About this task: Produce an exact copy of the first line of the data below and each line after it, please, up to and including the one with "Click Active status".

Dataset extract:
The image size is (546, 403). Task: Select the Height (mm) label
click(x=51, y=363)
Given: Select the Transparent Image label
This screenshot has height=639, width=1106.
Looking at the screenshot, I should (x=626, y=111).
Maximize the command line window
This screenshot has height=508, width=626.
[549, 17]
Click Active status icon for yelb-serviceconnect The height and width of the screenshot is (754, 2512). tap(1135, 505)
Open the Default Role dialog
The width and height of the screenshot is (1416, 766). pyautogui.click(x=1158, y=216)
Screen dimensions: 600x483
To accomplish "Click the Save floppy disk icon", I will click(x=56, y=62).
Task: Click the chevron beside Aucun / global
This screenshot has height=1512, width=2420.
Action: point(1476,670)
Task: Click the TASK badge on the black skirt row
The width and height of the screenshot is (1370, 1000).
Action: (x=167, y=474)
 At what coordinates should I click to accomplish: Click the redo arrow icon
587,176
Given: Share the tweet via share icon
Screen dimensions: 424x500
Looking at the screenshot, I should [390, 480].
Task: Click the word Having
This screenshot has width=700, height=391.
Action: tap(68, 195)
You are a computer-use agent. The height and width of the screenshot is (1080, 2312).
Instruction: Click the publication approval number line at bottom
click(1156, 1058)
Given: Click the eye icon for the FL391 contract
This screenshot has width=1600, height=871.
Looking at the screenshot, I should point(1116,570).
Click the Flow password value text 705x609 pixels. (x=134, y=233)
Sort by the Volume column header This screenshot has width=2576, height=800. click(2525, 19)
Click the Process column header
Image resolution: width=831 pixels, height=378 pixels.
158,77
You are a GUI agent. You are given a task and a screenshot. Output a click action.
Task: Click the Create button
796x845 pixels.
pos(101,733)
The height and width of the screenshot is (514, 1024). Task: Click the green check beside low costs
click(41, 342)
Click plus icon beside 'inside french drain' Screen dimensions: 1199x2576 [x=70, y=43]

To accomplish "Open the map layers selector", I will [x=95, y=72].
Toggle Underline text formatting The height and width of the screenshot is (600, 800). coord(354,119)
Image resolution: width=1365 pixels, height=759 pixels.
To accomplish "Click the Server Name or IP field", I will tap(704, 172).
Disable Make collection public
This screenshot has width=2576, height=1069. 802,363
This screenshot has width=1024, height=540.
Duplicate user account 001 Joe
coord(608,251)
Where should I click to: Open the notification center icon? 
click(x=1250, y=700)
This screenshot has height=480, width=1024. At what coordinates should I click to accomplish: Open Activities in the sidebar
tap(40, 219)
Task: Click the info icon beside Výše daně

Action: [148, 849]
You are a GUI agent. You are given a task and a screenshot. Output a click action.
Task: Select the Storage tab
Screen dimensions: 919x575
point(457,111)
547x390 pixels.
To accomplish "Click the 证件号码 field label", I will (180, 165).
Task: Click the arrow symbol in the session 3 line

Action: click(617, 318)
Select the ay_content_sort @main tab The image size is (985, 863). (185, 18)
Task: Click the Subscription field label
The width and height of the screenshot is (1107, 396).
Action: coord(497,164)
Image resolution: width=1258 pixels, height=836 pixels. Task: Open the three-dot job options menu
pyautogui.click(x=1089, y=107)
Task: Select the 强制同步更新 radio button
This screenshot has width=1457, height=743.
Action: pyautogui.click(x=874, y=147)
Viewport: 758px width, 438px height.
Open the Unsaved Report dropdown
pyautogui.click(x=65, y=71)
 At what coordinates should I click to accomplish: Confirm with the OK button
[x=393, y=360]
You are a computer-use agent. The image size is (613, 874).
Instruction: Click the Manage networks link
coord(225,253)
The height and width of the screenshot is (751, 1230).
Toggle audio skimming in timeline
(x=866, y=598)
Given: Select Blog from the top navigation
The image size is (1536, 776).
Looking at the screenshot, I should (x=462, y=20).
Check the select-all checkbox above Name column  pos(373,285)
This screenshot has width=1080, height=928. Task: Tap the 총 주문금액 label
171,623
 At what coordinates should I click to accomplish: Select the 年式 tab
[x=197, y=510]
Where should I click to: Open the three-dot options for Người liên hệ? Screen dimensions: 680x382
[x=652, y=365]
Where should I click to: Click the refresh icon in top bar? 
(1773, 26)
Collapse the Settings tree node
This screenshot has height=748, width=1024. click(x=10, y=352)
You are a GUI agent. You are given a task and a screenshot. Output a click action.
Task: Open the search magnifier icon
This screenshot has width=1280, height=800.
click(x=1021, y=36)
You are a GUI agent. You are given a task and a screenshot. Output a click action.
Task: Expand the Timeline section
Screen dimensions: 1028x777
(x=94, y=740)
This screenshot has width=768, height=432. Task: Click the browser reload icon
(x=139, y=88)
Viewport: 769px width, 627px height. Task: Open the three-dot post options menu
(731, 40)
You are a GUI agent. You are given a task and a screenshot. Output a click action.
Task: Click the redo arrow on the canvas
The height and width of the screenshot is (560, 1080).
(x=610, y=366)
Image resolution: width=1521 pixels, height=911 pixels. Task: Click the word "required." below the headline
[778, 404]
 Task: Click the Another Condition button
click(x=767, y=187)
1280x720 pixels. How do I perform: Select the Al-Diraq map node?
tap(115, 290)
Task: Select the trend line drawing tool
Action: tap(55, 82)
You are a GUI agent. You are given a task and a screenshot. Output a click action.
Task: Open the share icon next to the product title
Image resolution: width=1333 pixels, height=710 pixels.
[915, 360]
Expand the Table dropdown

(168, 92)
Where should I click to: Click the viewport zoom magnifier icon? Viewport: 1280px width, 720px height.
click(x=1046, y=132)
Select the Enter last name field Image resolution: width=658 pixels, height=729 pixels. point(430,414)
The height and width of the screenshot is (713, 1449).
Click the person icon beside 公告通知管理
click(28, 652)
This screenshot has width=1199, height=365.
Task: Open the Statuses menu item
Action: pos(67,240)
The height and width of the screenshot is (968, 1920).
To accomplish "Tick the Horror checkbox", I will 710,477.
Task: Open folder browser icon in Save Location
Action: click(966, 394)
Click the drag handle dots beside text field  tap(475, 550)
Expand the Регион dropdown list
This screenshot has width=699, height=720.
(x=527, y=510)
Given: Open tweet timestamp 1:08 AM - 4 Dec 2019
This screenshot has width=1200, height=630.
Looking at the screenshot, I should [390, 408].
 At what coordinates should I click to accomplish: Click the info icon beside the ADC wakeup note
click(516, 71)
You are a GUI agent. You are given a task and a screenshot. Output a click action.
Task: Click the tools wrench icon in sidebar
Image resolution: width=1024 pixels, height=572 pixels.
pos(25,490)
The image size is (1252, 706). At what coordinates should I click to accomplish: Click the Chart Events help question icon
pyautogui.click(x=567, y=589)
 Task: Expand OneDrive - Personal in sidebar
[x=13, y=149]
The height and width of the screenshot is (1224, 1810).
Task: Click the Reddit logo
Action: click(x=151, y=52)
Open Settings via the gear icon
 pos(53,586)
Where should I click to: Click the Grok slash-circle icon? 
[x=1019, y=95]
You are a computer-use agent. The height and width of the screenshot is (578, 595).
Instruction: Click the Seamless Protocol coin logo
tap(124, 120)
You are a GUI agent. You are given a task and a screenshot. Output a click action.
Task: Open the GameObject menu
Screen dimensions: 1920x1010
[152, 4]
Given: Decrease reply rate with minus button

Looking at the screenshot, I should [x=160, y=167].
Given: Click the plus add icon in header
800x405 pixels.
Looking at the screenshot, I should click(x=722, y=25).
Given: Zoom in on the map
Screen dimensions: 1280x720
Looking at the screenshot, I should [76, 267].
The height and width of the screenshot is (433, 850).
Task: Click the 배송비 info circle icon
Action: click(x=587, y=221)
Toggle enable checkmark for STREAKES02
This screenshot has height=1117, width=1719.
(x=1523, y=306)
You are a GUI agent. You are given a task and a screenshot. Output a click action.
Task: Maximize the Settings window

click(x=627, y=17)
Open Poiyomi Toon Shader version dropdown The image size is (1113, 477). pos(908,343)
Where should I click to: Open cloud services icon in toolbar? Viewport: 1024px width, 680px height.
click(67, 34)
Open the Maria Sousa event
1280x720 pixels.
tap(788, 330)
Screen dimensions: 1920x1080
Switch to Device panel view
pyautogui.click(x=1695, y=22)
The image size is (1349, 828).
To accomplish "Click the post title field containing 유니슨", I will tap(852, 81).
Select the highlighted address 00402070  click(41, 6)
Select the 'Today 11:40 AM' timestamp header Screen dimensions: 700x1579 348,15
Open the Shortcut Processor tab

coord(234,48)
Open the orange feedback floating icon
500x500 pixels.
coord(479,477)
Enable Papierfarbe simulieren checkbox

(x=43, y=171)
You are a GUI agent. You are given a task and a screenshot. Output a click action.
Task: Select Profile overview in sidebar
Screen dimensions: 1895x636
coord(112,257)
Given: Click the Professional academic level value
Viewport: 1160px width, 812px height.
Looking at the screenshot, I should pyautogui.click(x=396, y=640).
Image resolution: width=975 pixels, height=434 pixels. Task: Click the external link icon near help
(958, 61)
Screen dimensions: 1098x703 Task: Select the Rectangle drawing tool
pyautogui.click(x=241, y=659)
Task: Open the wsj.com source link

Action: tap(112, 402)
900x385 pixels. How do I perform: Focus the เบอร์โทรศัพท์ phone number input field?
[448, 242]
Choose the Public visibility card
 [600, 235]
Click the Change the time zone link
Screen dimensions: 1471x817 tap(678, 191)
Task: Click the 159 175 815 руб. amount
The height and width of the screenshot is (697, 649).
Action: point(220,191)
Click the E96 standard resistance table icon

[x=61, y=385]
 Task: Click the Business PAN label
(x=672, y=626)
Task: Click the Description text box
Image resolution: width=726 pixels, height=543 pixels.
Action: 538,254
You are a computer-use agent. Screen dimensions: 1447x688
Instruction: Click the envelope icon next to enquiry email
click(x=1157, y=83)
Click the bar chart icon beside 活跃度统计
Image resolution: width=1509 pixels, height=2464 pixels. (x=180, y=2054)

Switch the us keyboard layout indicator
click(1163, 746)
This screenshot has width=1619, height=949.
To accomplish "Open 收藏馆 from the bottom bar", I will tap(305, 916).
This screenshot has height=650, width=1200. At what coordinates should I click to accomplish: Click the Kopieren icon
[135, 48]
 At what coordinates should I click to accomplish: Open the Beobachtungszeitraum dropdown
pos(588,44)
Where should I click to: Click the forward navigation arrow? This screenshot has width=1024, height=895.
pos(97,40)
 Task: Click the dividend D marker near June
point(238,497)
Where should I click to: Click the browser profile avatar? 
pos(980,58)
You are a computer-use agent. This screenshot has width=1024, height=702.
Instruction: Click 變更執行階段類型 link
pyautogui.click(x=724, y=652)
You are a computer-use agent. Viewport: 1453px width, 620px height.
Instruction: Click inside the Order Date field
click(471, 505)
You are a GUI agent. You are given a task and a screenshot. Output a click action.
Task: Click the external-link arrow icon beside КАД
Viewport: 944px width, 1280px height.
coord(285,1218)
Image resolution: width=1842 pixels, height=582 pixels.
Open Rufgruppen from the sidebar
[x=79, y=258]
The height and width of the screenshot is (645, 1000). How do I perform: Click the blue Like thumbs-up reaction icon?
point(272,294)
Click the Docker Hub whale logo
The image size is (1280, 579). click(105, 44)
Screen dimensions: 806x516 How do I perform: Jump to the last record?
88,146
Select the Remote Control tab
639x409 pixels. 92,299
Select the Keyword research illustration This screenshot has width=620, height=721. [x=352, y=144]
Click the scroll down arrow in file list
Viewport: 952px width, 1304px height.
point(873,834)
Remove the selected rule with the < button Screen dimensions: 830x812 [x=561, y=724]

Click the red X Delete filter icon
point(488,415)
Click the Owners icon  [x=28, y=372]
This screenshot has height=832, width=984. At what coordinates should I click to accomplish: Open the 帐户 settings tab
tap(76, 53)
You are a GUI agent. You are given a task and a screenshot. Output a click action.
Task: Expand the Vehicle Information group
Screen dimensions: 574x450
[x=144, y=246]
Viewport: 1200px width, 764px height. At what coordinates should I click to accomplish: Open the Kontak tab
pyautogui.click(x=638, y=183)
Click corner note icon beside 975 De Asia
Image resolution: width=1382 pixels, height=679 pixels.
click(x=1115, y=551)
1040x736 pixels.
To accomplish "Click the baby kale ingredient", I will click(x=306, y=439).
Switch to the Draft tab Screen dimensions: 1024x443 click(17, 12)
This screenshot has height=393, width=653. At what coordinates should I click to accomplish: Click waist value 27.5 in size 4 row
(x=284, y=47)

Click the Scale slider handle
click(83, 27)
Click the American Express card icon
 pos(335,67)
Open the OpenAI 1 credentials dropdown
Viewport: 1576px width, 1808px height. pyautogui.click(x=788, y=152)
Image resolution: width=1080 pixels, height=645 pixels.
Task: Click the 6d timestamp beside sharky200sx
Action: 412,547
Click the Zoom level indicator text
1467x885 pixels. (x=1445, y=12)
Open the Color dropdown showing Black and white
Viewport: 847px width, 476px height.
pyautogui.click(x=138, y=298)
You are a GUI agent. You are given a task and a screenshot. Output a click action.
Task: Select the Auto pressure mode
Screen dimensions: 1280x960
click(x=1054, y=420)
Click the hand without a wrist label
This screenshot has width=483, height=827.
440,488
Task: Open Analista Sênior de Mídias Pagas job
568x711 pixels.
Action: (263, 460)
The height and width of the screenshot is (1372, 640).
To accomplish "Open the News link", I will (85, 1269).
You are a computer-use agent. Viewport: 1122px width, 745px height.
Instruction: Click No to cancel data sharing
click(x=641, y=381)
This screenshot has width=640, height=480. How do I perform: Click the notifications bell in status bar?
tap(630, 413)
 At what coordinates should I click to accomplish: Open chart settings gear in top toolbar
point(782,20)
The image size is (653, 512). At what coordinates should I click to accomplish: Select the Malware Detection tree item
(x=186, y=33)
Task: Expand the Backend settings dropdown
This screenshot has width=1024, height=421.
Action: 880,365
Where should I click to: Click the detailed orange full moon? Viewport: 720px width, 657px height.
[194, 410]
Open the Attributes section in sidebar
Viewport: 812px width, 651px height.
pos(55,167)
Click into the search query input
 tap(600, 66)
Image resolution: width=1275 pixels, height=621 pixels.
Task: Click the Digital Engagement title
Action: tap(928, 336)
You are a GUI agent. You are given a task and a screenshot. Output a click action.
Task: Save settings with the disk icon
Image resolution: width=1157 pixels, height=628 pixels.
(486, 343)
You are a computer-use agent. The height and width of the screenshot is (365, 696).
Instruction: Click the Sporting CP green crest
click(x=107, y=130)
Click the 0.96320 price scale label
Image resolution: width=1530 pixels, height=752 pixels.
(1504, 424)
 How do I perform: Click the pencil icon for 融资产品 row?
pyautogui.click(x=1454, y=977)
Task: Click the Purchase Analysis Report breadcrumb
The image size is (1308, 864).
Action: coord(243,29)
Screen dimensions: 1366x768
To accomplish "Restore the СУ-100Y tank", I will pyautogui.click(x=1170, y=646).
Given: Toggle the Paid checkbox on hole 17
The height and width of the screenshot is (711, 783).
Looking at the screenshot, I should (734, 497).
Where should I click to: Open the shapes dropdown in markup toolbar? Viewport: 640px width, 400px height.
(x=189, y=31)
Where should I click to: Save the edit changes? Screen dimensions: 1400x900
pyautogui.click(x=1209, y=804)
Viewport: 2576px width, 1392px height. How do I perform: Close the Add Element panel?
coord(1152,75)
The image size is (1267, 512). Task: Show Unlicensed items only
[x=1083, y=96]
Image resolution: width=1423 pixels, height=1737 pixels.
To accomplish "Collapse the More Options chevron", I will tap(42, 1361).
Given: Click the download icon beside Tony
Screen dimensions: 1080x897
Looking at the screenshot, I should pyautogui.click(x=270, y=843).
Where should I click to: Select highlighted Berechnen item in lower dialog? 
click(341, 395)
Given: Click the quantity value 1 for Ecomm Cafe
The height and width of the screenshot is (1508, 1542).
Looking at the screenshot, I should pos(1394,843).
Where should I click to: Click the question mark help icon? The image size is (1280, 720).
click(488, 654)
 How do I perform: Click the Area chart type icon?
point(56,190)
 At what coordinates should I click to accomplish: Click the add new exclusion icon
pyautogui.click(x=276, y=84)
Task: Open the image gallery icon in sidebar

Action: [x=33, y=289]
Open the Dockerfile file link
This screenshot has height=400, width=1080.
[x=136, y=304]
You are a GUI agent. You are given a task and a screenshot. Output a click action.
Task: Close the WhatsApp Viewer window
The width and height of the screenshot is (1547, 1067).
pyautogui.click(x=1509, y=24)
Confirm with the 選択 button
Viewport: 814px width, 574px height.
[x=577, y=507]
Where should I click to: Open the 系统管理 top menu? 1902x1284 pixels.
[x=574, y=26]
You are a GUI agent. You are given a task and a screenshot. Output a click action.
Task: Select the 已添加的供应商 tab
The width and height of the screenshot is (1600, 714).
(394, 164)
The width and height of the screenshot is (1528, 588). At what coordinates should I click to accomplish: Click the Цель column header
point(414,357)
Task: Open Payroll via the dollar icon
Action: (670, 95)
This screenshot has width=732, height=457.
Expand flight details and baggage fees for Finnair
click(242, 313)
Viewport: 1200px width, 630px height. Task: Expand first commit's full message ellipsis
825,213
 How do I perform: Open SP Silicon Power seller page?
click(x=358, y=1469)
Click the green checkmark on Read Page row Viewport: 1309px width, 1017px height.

Solution for this task:
The image size is (546, 403). Task: Select the Height (mm) label
click(x=51, y=363)
Given: Select the Transparent Image label
This screenshot has height=639, width=1106.
Looking at the screenshot, I should (x=626, y=111).
Maximize the command line window
This screenshot has height=508, width=626.
[549, 17]
Click Active status icon for yelb-serviceconnect The height and width of the screenshot is (754, 2512). tap(1135, 505)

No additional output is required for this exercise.